How fitting that the man with two aces tattooed on his right forearm is an ace on the field, and just as evasive with the question as he is with the ball in his hands.

Named the league's special teams player of the year, Kerley is currently tied for 14th nationally on kickoffs (28.0-yard average) and 17th nationally on punts (12.9-yard average). He's one of only two players in the nation to rank in the top 20 in punt and kickoff return and is averaging a career-best 28 yards on kickoffs.

"It's all reaction," said Kerley, who committed to TCU over a late offer from Oklahoma and others from Arizona, Baylor, Nebraska, Texas A&M and Texas Tech. "People ask: Can you really practice being a punt or a kick returner? It's all reaction. It's all what are you going to do right then."

One return last year against Colorado State showed that his moves can best be described as something out of a video game, ducking and dodging through traffic and making five people miss on his way to the end zone.

"I still get compliments from that," Kerley said. "It was a great punt return, I might say so. One of the best I've had. Hopefully people talk about it for years."

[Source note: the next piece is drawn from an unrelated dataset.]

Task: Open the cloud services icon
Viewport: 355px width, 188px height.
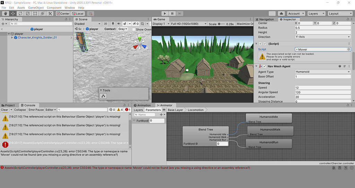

As impressive as his special teams' moves are, Kerley leads TCU with 50 receptions for 517 yards and 10 touchdowns, meaning Wisconsin will see plenty of the playmaker.

"He's a special player," senior Jay Valai said. "You've got Kerley but then you have a bunch of other receivers, a bunch of receivers who are ready to go out there and they'll attack you down the field. They keep you honest first and foremost, so you've got to respect them."

A Lot of Chow

Getting a meal catered for them at Lawry's Beef Bowl Tuesday night, Sorensen said that not only was he told Wisconsin out ate TCU, but that freshman offensive guard Travis Frederick had to be cut off after eating seven 16-ounce prime rib steaks.

"She had been serving for 20 years and she said she never seen somebody eat seven," Sorensen said. "I think he could have got 10. The record was 10 and he wanted it."

Frederick, who is redshirting this season after playing in four games last season, was apparently on a mission to make sure his team won every match-up this week.

"He figured he wasn't playing the game, so he was going to keep eating," Sorensen said.